[SPARK-49443][SQL][PYTHON] Implement to_variant_object expression and make schema_of_variant expressions print OBJECT for for Variant Objects
What changes were proposed in this pull request?
This PR prohibits casts from data types containing structs or maps to variant and introduces a new expression to_variant_object which allows casting from nested types to variants and retains the old functionality. This PR also changes the behavior of the schema_of_variant and schema_of_variant_agg expressions where they now print OBJECT instead of STRUCT (which is not technically correct).
Why are the changes needed?
Cast from structs to variant objects should not be legal since variant objects are unordered bags of key-value pairs while structs are ordered sets of elements of fixed types. Therefore, casts between structs and variant objects do not behave like casts between structs. Example (produced by Serge Rielau):
scala> spark.sql("SELECT cast(named_struct('c', 1, 'b', '2') as struct<b int, c int>)").show()
+------------------------+
|named_struct(c, 1, b, 2)|
+------------------------+
|{1, 2}|
+------------------------+
Passing a struct into VARIANT loses the position
scala> spark.sql("SELECT cast(named_struct('c', 1, 'b', '2')::variant as struct<b int, c int>)").show()

• [Tasks to carry out]:
a - According to the Spark pull request, what do the schema_of_variant and schema_of_variant_agg expressions now print instead of STRUCT?
b - Please continue the Spark pull request from its last line.

• [Excerpted records]:
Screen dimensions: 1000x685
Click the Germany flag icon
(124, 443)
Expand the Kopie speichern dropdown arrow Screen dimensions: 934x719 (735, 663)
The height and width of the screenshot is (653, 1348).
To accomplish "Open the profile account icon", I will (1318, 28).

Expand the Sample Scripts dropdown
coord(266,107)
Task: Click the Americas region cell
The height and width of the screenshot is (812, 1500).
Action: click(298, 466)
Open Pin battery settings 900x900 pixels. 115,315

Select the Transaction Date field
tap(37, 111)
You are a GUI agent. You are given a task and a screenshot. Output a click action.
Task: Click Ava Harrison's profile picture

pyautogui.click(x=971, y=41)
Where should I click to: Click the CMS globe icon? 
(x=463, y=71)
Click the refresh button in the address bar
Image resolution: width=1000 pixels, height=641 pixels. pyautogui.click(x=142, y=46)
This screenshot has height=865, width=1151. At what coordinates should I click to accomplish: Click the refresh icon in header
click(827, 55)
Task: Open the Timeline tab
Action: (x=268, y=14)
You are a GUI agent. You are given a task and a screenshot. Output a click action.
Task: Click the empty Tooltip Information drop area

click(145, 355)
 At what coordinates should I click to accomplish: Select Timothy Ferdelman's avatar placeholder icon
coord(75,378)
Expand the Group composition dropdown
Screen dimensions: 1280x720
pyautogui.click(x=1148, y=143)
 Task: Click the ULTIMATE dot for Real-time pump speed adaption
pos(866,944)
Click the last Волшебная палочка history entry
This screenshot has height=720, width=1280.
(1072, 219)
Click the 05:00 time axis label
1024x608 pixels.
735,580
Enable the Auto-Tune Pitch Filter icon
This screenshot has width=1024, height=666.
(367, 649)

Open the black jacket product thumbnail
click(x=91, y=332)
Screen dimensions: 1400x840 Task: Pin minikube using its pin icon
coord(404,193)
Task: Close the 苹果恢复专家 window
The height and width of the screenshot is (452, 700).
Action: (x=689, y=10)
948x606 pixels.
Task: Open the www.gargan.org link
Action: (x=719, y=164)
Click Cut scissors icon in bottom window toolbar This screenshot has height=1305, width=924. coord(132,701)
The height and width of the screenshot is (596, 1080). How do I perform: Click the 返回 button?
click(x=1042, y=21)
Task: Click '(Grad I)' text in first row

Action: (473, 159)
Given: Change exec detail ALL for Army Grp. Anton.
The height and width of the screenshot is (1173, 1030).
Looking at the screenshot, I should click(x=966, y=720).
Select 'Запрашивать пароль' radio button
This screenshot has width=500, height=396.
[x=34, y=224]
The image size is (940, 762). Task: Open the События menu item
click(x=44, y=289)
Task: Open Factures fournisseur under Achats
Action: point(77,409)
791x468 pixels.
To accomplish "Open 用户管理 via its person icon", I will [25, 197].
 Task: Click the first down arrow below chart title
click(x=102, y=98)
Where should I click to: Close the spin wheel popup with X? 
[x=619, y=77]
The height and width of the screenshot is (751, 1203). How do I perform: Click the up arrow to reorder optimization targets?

• [Answers to the tasks]:
a - OBJECT

b -
+-----------------------------------------+
|CAST(named_struct(c, 1, b, 2) AS VARIANT)|
+-----------------------------------------+
|{2, 1}|
+-----------------------------------------+
Casts from maps to variant objects should also not be legal since they represent completely orthogonal data types. Maps can represent a variable number of key value pairs based on just a key and value type in the schema but in objects, the schema (produced by schema_of_variant expressions) will have a type corresponding to each value in the object. Objects can have values of different types while maps cannot and objects can only have string keys while maps can also have complex keys.
We should therefore prohibit the existing behavior of allowing explicit casts from structs and maps to variants as the variant spec currently only supports an object type which is remotely compatible with structs and maps. We introduce a new expression that converts schemas containing structs and maps to variants (where these types are converted to objects). We will call it to_variant_object.
Does this PR introduce any user-facing change?
Yes, it introduces the to_variant_object expression and changes the behavior of the schema_of_variant/schema_of_variant_agg expressions.
How was this patch tested?
Several unit tests with codegen enabled/disabled.
Was this patch authored or co-authored using generative AI tooling?
Yes. Generated-by: GitHub Copilot, perplexity.ai
I haven't generated the golden files yet as I don't remember which commands to run. I'll figure it out based on test failures.
Note to reviewers: There is currently a bug when using UTF8_LCASE collation. I am looking into it.
scala> sql("""select to_variant_object(map("a" collate utf8_lcase, 2))""").collect()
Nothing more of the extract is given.